— Supplied entries —
==================================================

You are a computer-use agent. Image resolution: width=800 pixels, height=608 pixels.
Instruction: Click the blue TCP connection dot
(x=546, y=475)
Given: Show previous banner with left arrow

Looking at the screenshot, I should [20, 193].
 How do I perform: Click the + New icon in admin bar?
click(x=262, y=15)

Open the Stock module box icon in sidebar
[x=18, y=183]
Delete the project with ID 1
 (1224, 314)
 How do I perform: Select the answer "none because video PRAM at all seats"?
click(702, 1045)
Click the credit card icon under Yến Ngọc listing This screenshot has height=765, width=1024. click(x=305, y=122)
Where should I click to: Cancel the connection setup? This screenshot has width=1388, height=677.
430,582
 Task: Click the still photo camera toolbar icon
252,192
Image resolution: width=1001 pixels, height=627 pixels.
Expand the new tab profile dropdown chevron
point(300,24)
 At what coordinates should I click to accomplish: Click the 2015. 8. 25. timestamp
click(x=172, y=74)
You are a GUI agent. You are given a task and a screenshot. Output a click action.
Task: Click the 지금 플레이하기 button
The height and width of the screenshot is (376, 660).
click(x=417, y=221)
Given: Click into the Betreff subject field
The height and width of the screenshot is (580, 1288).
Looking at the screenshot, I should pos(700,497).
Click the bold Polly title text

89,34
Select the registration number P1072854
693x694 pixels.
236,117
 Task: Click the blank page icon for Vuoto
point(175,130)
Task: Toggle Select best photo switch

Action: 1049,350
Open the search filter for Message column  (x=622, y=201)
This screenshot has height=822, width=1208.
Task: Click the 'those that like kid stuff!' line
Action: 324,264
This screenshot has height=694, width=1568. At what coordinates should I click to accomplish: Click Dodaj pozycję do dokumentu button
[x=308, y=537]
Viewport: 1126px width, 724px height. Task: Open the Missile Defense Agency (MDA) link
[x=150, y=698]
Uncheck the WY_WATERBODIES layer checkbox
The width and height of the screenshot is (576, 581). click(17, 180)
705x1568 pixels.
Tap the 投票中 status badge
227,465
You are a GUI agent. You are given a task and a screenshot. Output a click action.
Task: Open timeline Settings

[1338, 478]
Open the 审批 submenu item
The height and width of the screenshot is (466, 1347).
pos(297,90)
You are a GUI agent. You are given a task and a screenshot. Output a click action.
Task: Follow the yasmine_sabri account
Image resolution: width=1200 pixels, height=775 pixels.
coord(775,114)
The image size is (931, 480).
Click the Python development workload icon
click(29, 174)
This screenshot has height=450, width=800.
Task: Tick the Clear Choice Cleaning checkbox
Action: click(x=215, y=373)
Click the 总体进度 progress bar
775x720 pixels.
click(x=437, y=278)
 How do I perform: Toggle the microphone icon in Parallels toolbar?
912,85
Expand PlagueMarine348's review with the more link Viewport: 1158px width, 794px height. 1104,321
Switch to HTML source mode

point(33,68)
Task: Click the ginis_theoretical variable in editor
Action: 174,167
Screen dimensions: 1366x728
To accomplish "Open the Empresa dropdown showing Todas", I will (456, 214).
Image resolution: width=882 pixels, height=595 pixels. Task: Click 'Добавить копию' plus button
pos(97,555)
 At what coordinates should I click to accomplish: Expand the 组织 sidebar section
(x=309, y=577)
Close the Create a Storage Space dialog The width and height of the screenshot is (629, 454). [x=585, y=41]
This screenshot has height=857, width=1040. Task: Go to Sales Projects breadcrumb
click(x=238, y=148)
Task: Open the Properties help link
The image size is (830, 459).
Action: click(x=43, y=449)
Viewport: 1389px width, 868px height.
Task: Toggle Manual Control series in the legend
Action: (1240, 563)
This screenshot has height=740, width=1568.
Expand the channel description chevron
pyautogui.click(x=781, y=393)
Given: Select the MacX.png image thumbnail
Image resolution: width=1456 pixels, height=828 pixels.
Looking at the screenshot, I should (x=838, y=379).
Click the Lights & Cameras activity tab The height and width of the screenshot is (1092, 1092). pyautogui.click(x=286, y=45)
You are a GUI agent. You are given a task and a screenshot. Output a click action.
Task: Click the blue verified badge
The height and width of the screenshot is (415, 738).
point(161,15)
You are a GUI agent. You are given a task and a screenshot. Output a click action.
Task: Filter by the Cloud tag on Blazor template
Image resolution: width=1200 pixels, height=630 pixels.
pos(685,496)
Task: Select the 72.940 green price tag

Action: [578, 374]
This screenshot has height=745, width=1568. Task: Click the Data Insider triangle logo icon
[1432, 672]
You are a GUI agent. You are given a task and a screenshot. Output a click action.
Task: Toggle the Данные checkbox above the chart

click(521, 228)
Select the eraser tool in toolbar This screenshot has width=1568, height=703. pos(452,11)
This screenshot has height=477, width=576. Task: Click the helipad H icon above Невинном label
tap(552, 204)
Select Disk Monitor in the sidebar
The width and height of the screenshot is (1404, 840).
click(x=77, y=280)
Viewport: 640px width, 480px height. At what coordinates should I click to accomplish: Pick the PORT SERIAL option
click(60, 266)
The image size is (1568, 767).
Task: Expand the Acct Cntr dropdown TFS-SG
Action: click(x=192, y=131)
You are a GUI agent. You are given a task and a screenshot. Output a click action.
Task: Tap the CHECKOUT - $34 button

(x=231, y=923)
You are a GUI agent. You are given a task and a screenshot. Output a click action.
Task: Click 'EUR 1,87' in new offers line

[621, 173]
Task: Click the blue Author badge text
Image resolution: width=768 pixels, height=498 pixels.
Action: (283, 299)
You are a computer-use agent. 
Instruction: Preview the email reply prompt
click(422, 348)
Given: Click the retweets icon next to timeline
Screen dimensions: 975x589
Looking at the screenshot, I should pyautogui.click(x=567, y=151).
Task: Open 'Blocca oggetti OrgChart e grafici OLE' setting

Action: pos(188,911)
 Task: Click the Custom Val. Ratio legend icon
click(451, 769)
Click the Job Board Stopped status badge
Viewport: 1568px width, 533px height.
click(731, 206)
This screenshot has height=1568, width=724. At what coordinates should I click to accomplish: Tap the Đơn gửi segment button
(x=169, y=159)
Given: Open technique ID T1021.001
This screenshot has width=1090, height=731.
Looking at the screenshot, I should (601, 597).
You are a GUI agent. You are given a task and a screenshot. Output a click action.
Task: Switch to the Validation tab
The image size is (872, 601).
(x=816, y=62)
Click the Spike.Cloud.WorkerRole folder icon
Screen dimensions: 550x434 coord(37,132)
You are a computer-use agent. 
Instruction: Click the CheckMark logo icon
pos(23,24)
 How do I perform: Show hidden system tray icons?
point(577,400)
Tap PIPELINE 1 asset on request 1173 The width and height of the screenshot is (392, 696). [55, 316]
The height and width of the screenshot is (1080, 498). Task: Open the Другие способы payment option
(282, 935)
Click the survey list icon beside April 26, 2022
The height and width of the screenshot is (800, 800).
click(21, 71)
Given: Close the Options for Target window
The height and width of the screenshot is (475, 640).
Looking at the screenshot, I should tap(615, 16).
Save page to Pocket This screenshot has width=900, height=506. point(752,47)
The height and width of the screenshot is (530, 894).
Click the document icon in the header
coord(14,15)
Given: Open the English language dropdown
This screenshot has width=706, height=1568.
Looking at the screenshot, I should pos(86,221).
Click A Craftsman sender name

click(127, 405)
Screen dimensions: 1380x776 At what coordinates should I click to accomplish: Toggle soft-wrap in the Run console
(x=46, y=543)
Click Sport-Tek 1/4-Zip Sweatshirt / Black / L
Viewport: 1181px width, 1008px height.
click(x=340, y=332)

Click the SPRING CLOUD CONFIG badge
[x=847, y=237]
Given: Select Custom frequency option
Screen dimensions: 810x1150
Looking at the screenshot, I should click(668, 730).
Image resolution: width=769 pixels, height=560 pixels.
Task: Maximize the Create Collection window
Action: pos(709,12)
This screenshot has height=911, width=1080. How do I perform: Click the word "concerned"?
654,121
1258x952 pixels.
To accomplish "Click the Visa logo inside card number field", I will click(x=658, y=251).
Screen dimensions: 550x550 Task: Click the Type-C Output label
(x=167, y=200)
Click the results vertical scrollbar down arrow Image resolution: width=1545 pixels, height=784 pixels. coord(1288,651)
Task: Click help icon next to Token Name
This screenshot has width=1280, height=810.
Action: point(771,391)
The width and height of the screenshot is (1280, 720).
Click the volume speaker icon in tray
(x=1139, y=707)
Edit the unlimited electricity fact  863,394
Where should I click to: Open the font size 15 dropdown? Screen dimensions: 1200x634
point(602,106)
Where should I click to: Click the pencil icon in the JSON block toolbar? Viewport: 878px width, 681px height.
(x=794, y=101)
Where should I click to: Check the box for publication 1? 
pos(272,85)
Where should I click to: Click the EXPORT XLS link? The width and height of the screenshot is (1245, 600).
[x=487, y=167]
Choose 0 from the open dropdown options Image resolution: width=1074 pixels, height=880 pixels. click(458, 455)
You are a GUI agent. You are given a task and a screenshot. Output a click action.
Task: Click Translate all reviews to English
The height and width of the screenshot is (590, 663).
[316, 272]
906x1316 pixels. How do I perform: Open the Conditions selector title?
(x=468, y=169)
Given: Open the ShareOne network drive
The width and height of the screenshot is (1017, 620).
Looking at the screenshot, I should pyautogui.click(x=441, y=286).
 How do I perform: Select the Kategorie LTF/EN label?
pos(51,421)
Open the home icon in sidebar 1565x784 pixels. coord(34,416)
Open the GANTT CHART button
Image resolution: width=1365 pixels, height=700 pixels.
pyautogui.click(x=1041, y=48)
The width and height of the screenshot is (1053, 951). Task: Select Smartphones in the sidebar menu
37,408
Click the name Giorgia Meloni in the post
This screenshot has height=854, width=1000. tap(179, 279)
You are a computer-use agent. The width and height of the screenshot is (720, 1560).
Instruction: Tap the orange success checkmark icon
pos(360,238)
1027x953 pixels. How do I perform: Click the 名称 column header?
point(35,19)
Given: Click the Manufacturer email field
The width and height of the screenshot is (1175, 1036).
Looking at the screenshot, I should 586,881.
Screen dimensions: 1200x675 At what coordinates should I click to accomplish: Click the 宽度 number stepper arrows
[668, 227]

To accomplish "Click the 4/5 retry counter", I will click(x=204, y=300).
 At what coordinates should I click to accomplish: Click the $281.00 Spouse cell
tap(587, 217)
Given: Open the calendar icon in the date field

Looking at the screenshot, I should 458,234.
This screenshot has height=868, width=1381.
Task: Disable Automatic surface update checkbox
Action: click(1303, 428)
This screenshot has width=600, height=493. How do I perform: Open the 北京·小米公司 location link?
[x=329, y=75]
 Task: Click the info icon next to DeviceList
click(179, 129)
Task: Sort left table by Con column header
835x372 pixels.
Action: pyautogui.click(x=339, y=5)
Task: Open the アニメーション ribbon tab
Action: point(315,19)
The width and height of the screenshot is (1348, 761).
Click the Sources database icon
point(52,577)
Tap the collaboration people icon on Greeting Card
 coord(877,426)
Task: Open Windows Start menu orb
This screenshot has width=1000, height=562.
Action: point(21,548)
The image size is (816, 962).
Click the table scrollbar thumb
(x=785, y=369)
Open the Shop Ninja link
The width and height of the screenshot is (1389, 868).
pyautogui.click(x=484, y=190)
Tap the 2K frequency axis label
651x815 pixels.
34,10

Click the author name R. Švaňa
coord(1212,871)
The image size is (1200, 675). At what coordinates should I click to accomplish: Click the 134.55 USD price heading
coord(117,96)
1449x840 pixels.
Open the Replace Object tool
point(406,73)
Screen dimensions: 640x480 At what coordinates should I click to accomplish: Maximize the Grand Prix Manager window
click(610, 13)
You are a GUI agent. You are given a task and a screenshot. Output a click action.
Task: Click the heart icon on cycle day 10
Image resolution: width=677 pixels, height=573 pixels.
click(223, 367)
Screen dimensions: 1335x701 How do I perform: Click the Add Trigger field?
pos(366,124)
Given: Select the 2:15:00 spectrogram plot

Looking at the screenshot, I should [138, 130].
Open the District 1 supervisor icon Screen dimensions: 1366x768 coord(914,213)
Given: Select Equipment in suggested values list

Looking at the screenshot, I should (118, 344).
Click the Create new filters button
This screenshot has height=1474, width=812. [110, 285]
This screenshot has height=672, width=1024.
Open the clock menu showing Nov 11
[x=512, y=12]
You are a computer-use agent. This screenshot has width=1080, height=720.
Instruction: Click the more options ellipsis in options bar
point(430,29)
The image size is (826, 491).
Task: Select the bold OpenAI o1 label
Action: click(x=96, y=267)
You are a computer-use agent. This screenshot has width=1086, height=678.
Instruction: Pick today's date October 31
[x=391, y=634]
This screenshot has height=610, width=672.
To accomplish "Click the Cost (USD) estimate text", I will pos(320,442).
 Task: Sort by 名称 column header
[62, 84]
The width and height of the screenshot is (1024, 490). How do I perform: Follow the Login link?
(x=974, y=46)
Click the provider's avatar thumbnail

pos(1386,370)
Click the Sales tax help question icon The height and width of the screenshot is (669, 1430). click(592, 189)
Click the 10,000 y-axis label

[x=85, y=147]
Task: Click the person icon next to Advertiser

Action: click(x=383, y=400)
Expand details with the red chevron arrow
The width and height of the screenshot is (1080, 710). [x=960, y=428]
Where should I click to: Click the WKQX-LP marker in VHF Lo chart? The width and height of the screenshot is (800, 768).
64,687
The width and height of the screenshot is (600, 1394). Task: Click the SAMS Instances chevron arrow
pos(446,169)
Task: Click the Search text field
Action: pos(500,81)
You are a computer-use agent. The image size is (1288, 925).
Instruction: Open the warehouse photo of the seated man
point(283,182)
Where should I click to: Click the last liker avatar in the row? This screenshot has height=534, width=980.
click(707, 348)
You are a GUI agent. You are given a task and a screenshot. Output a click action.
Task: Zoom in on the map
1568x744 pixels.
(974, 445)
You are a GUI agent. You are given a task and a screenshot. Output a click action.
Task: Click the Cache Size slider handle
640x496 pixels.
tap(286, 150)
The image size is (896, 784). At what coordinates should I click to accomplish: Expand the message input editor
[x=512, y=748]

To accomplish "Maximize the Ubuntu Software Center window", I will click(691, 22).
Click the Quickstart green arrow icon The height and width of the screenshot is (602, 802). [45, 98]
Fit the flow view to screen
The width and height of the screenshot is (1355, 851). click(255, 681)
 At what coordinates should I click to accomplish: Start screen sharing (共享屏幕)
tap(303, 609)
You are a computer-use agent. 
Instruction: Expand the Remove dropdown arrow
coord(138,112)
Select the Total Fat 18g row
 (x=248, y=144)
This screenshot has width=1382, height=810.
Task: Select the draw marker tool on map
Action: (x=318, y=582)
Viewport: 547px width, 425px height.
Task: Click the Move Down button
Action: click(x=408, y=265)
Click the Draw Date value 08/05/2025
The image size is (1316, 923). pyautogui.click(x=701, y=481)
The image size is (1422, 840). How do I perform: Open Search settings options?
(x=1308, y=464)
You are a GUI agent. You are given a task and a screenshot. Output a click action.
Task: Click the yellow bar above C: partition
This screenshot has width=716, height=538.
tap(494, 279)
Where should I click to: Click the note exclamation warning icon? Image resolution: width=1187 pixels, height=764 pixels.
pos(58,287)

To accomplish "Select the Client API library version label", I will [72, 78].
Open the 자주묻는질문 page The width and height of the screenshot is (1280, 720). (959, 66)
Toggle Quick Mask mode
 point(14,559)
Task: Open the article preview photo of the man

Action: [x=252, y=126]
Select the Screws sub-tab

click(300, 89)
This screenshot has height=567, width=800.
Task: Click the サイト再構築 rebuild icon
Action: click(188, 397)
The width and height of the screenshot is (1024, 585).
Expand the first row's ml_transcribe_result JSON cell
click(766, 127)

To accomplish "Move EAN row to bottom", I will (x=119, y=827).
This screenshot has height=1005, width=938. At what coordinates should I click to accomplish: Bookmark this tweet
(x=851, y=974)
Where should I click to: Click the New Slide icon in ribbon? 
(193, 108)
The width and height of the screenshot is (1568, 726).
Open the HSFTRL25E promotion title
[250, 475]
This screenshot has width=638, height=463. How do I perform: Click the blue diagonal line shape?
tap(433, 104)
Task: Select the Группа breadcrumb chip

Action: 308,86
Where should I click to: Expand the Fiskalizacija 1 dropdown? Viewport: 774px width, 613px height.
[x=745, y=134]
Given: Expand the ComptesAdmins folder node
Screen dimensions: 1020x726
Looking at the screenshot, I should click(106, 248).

==================================================

Above this task is a listing. Restate, word for word and with nothing added, the lines from the one with "Where should I click to: Click the EXPORT" through the one with "Task: Click Translate all reviews to English".

Where should I click to: Click the EXPORT XLS link? The width and height of the screenshot is (1245, 600).
[x=487, y=167]
Choose 0 from the open dropdown options Image resolution: width=1074 pixels, height=880 pixels. click(458, 455)
You are a GUI agent. You are given a task and a screenshot. Output a click action.
Task: Click Translate all reviews to English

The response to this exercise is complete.